Interacting with Jagapathi Babu was a fascinating exercise that piqued my intrigue about the demarcation between the actor’s on-screen and off-screen self or, say, the homogeneity of these two personalities. The sight of the actor sitting on an upholstered chair with his legs crossed in a bright, glossy room—just like the half-a-dozen CEO villains he essayed—confirmed my suspicion that the on-screen Jagapathi Babu heavily inherits many traits from the real Jagapathi Babu. If I have to borrow a line from The Office’s Pam Halpert, “They're the same picture”. His pauses are long and his gaze is unflinching, akin to the cut-throat antagonist in Rangasthalam (2018), but his voice exudes a restrained kindness, just like the caring father in Srimanthdu (2015).

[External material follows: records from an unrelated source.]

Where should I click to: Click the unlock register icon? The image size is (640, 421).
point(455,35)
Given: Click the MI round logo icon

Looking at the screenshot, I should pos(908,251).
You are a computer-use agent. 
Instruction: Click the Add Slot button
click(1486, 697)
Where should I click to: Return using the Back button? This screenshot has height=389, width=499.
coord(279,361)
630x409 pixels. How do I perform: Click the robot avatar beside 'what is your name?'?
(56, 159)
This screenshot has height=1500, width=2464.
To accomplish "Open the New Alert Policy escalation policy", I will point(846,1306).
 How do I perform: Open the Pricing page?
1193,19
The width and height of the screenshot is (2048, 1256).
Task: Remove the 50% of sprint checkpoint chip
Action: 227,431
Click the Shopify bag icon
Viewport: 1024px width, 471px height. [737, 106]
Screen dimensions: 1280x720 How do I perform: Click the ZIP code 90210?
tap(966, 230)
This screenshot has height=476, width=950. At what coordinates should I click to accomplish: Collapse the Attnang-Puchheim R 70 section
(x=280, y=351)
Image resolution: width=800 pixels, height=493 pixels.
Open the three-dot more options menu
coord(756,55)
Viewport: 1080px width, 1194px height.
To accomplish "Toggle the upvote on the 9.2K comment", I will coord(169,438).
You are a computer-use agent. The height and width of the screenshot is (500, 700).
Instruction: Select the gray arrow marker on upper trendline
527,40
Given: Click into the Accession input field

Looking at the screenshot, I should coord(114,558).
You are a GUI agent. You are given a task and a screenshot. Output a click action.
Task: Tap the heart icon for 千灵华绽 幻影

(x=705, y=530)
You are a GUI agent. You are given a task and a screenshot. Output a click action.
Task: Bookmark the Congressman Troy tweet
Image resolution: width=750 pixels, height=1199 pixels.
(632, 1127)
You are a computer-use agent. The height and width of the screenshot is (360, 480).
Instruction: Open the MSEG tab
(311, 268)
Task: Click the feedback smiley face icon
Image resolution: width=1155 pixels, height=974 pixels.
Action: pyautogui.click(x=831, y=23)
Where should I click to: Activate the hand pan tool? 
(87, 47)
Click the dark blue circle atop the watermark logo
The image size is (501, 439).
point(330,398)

The trajectory of Jagapathi Babu’s life and career has been as dramatic as a high-voltage film. “I have shot over 12 hours of footage (for a documentary-esque narrative), describing the many stories and brutal truths of my life. It didn't look coherent when we tried to piece it together and I abandoned it,” he says, interacting with the press ahead of the release of Ramabanam.
The actor has been vocal about his fall in the 2000s and glorious resurgence in 2014. It really is a comeback story that everyone roots for. Boyapati Srinu’s Legend cemented his position as a villain and there has been no looking back ever since. Yet, when a journalist said during the interaction that filmmakers are mindful of utilising his reinvented version effectively by giving him strong parts, the actor took a pregnant pause and countered the statement. “It’s not a completely right statement. Among the 70-odd films I have done [post comeback], there are only 7 to 8 films that are worthy of being mentioned. I don’t think many films utilised me fully. There are films that I regret doing too.” You see, the actor doesn’t sugarcoat his thoughts; he is blunt with his expression.
Ramabanam, in which he is playing a positive character—that of the protagonist's elder brother—is a detour for Jagapathi, who has established himself as the go-to villain for major star-driven projects. When asked about the sojourn into positive territory, he said, “Nenu actor namma (I am an actor, dear). I’m neither a hero nor a villain; I am a director’s actor. I’m also not a method actor, nor do I think I am a great actor by myself. I trust the director. When I find a good director, the performance will naturally be remarkable."
Has he now reached a position where he can decline projects that don't excite him, even if they boast big names? “I am not doing films solely based on combinations or in which I’m treated like a set property. If filmmakers want a typical rich villain and if that’s why they approach me, I’m not going to accept such parts. I am not a set property. Sure, I have done such roles in the past for money but not anymore. I always believed that the last ten years of life should give me a feeling that I led a good, enjoyable life. I acted in some bad films, but didn’t commit any bad deeds beyond that, no?” the actor laughed, just like he did in Naannaku Prematho (2016).